Photo shows the metal stacked in a copper cable factory. (Shutterstock Image)

BEIJING, June 8 (Reuters) — China’s copper imports rose to their highest in 17 months in May as the country’s crackdown on scrap leaves it buying more of the metal in other forms.

China, the world’s biggest copper consumer, imported 475,000 tonnes of unwrought copper and copper products last month, according to customs data released on Friday.

It was the the highest May figure for at least a decade, up 22 percent from the same month last year and up 8 percent from 440,000 tonnes in April.

The numbers suggest buyers are facing a shortfall in scrap copper, said an analyst at Antaike, the research arm of the China Nonferrous Metals Industry Association.

The numbers suggest buyers are facing a shortfall in scrap copper

China from March 1 banned imports of scrap material that do not meet tight impurity thresholds and has said it will not allow any Category 7 copper scrap, such as coiled copper cable and waste motors, to enter from 2019, as part of a crackdown on “foreign garbage”.
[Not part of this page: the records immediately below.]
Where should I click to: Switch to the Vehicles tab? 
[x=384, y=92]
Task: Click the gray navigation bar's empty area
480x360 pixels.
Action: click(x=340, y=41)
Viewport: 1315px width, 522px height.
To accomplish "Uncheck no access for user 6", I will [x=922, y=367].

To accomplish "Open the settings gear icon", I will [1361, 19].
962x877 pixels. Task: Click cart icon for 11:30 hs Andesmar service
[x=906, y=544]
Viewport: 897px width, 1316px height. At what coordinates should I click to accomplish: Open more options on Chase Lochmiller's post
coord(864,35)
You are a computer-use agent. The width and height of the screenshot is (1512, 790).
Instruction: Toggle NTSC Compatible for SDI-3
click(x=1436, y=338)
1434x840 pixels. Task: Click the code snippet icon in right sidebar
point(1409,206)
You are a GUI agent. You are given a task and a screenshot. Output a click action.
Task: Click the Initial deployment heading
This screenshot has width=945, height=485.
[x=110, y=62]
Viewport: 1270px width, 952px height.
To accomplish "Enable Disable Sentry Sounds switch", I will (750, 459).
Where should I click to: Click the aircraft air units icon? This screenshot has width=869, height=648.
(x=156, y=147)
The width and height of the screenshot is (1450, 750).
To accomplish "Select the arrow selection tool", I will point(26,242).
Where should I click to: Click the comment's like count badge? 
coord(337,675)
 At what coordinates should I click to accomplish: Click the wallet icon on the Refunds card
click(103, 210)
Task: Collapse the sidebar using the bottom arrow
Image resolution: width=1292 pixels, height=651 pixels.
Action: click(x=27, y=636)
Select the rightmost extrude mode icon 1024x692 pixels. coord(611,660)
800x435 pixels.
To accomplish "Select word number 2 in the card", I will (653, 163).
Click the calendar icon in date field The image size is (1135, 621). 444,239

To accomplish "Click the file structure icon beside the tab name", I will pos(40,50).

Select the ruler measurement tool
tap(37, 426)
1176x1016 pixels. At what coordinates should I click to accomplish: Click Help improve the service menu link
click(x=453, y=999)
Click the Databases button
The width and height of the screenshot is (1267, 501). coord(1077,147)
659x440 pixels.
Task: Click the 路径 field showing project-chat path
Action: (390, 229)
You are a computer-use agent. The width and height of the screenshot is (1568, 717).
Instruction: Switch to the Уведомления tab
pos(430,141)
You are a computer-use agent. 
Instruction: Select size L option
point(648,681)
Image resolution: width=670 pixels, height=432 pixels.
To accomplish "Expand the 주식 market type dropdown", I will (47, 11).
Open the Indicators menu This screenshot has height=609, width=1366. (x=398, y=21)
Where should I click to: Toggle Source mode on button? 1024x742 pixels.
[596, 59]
“Demand is not bad … it’s also making up for scrap copper,” said the Antaike analyst, who declined to be named, of the May import numbers.

Scrap copper imports fell 36.7 percent in April from a year earlier, official data showed last month. Figures for May are not yet available.

Copper prices were trading down 1.5 percent in London at $7,223 at 0630 GMT on Friday, having hit $7,348 a tonne, their highest level since January 2014, in the previous session amid fears of supply disruption at BHP’s Escondida copper mine in Chile, the world’s largest.

China’s imports of copper concentrates and ores, which are processed into metal, came in at 1.58 million tonnes in May, the General Administration of Customs said.

That was up 1.9 percent from April and up 37.4 percent from a year earlier.

Total copper concentrate imports for January-May were 7.8 million tonnes, the highest for the period since at least 2000.